[PROVIDED PASSAGE Boundary: Start]

Behind the Victory Flagpole — The native people say goodbye

 

A long time ago there were many tribes of indigenous peoples living around Minneapolis – some at Lake Harriet, some around Lake Calhoun and some spread out around St. Anthony Falls. John H. Stevens, in his book Minnesota and its People published in 1890, tells the story of how most left this area.

“The Indian Chieftain, Man of the Clouds, with several of his tribe came down from Oak Grove on Christmas, seeking presents and alms from R.P. Russell and other acquaintances at the Falls. He said he could not expect to meet his white friends in this neighborhood in the future as his band would soon move for the winter into the hunting grounds of the big woods, and when spring came he would follow the Dakotas to their reservation on the upper Mississippi River. He was desirous of accepting such farewell gifts with the compliments of the season as his friends, Mr. Russell and others should see proper to give him, which he could cherish as tokens of friendship in his new home. As the wily chieftain mostly solicited perishable gifts (in their hands) such as bread, meat, sugar, coffee and the like, it was evident that the immediate wants of the stomach were the tokens by which his former friends were to be remembered.

We made the old Man of the Clouds and his wives and children happy. If I could remember correctly the old man was right in saying that he was visiting the Falls for the last time. Not so, however, with Good Road, chief of the other band of the lake Dakotas. He remembered us with visits after the removal to the Redwood country; but the close of the year 1851 in a measure ended the protracted visits of the Dakotas to the Falls. It was true they would occasionally swarm down on us by hundreds, but in after years their sojourn was of short duration.

Both Man of the Clouds and Good Road were born on the banks of Lake Calhoun. They had great faith in the healing virtues of the water of a spring at Owen Keegan’s cabin, which they would come all the way from Redwood and Yellow Medicine to bathe in and drink of. Then again they would leave the Agency in the fall for the purpose of gathering the cranberries that grew on the marshes in the neighborhood of Minneapolis. These they would sell to the traders; though as a matter of history it is well known they would, on any occasion possible, visit their old haunts on the bank of the Mississippi on the east, and to the Iowa line on the south. This was not confined to the Medewakantonwans, but to the Wahpekutas, Wahpetonwans, and others.

Before the outbreak in 1862, they were often the source of much annoyance to the white settlers on the meadowlands, from their wandering habits, but the end of the Indian war of 1862 mostly ended their visitations to their former hunting grounds, the sites of their old villages, and the graves of their fathers.”

[PROVIDED PASSAGE Boundary: End]

STUDY QUESTIONS
[1] Decide whether each statement agrees with the passage about the native people saying goodbye: (a) Stevens's book was published in 1890; (b) Man of the Clouds and Good Road were born on the banks of Lake Harriet; (c) Man of the Clouds came down from Oak Grove on Christmas. Answer yes or no for each and quote the words from the passage that settle it.
[2] Transcribe the passage about the native people saying goodbye word for word, starting at "Both Man of" and ending at "Wahpetonwans, and others.".
The material that comes next is from a separate source.

[DATASET RECORDS Boundary: Start]

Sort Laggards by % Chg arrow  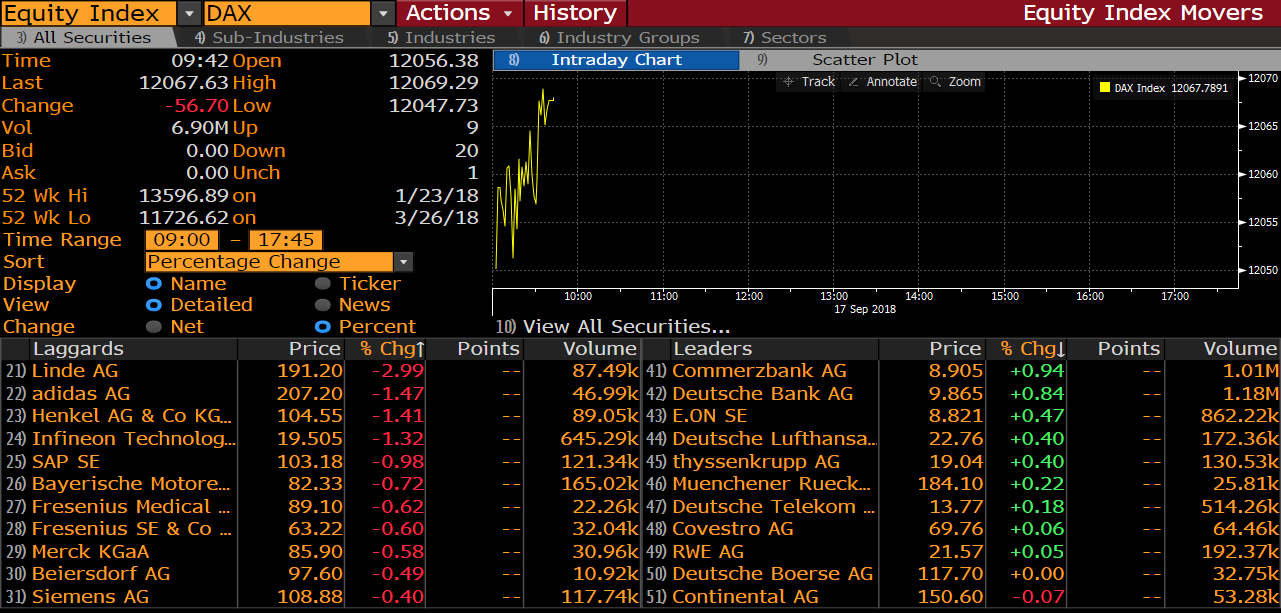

[DATASET RECORDS Boundary: End]
[DATASET RECORDS Boundary: Start]

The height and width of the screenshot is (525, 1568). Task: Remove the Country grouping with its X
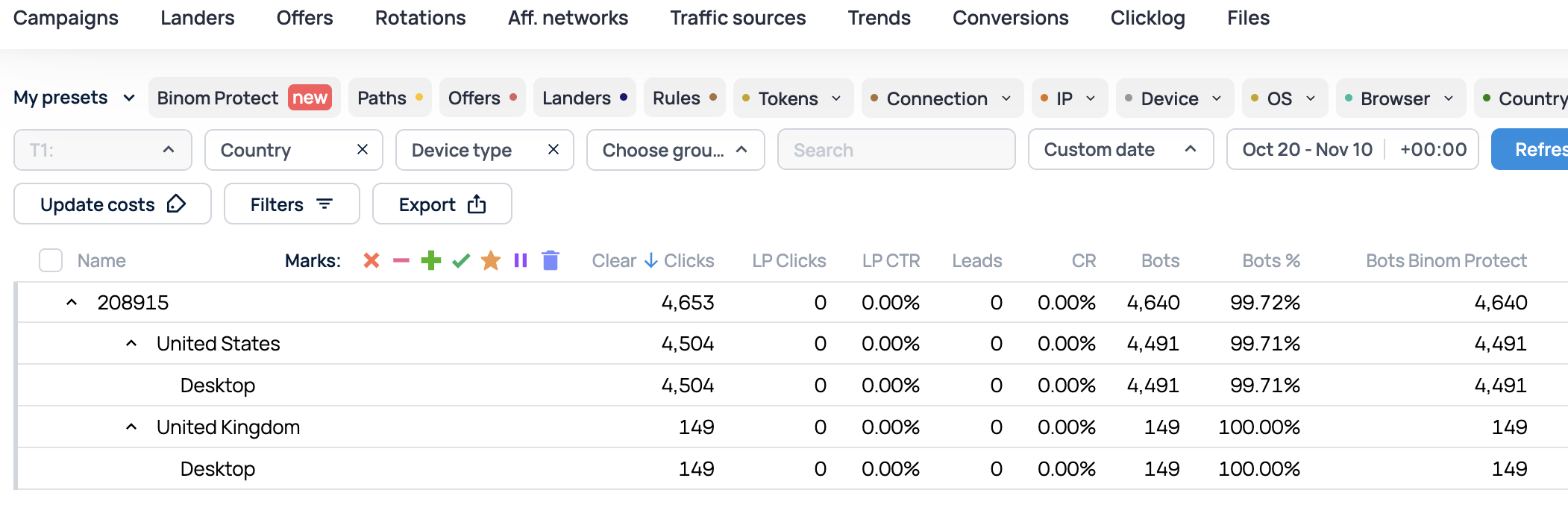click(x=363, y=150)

[DATASET RECORDS Boundary: End]

RESULTS IN ORDER
[1]
(a) Yes: "Minnesota and its People published in 1890"
(b) No: "Both Man of the Clouds and Good Road were born on the banks of Lake Calhoun."
(c) Yes: "came down from Oak Grove on Christmas"

[2]
Both Man of the Clouds and Good Road were born on the banks of Lake Calhoun. They had great faith in the healing virtues of the water of a spring at Owen Keegan’s cabin, which they would come all the way from Redwood and Yellow Medicine to bathe in and drink of. Then again they would leave the Agency in the fall for the purpose of gathering the cranberries that grew on the marshes in the neighborhood of Minneapolis. These they would sell to the traders; though as a matter of history it is well known they would, on any occasion possible, visit their old haunts on the bank of the Mississippi on the east, and to the Iowa line on the south. This was not confined to the Medewakantonwans, but to the Wahpekutas, Wahpetonwans, and others.